Another Dakota of note that saw action during the invasion is the one that has just been rebuilt by a team led by Mikey McBryan of Ice Pilots NWT fame. The company started by his father Joe, and that Mikey now manages, Buffalo Airways, operates a number of DC-3s. The elder McBryan collects DC-3 parts, which his son depended on for the restoration.

“He’s got basically a Walmart of DC-3 parts,” says Mikey.

McBryan started the restoration project in March of this year, assuming at the time that much of the work on the Dakota would be done in the outdoor area at St-Hubert airport (CYHU), south of Montreal, where the then-abandoned and run-down Dakota was sitting. When he learned of the École national d’aérotechnique (ÉNA) and their presence on the same field, he reached out to them and they offered him hangar space for the project. In exchange, ÉNA students get a chance to observe the restoration project up close.
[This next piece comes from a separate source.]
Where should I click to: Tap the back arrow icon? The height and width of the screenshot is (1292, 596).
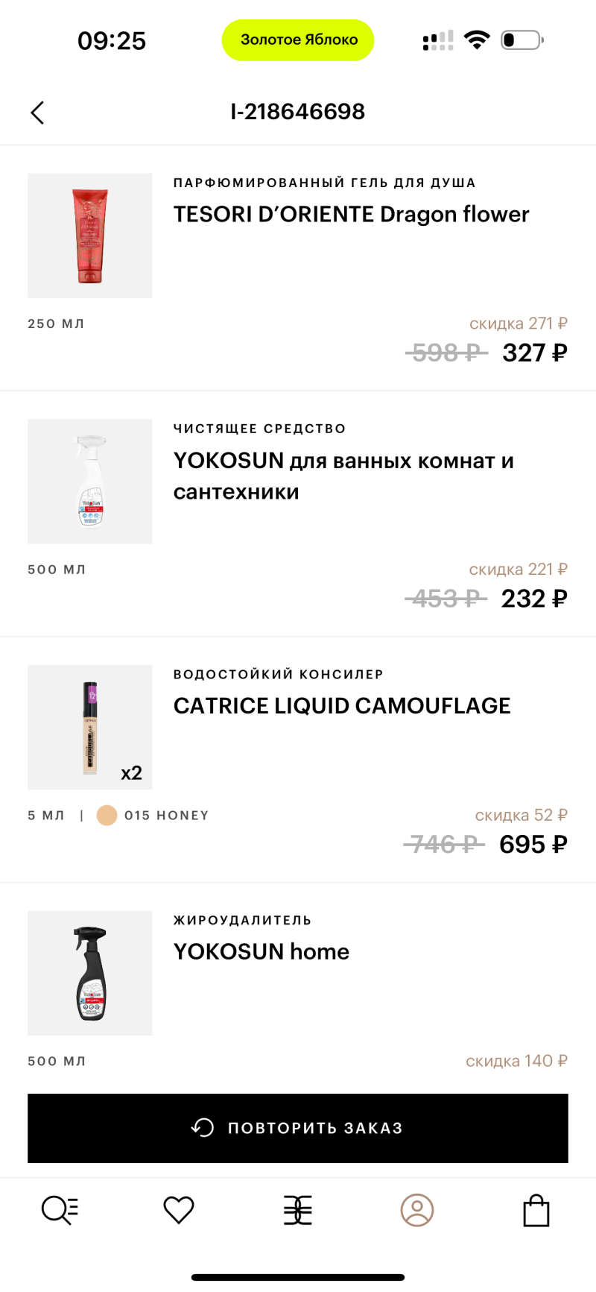pos(37,113)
As eFlight goes to press (so to speak), Joe McBryan is scheduled to fly the Dakota on June 6.

The Royal Canadian Mint has issued a $2 coin commemorating the D-Day.

The Royal Canadian Mint is also marking the anniversary by putting into circulation a new $2 coin. The mint is selling them in rolls of 25 for $79.95.

The photo at the top features one of two Dakotas owned and operated by the Canadian Warplane Heritage Museum of Hamilton, Ontario.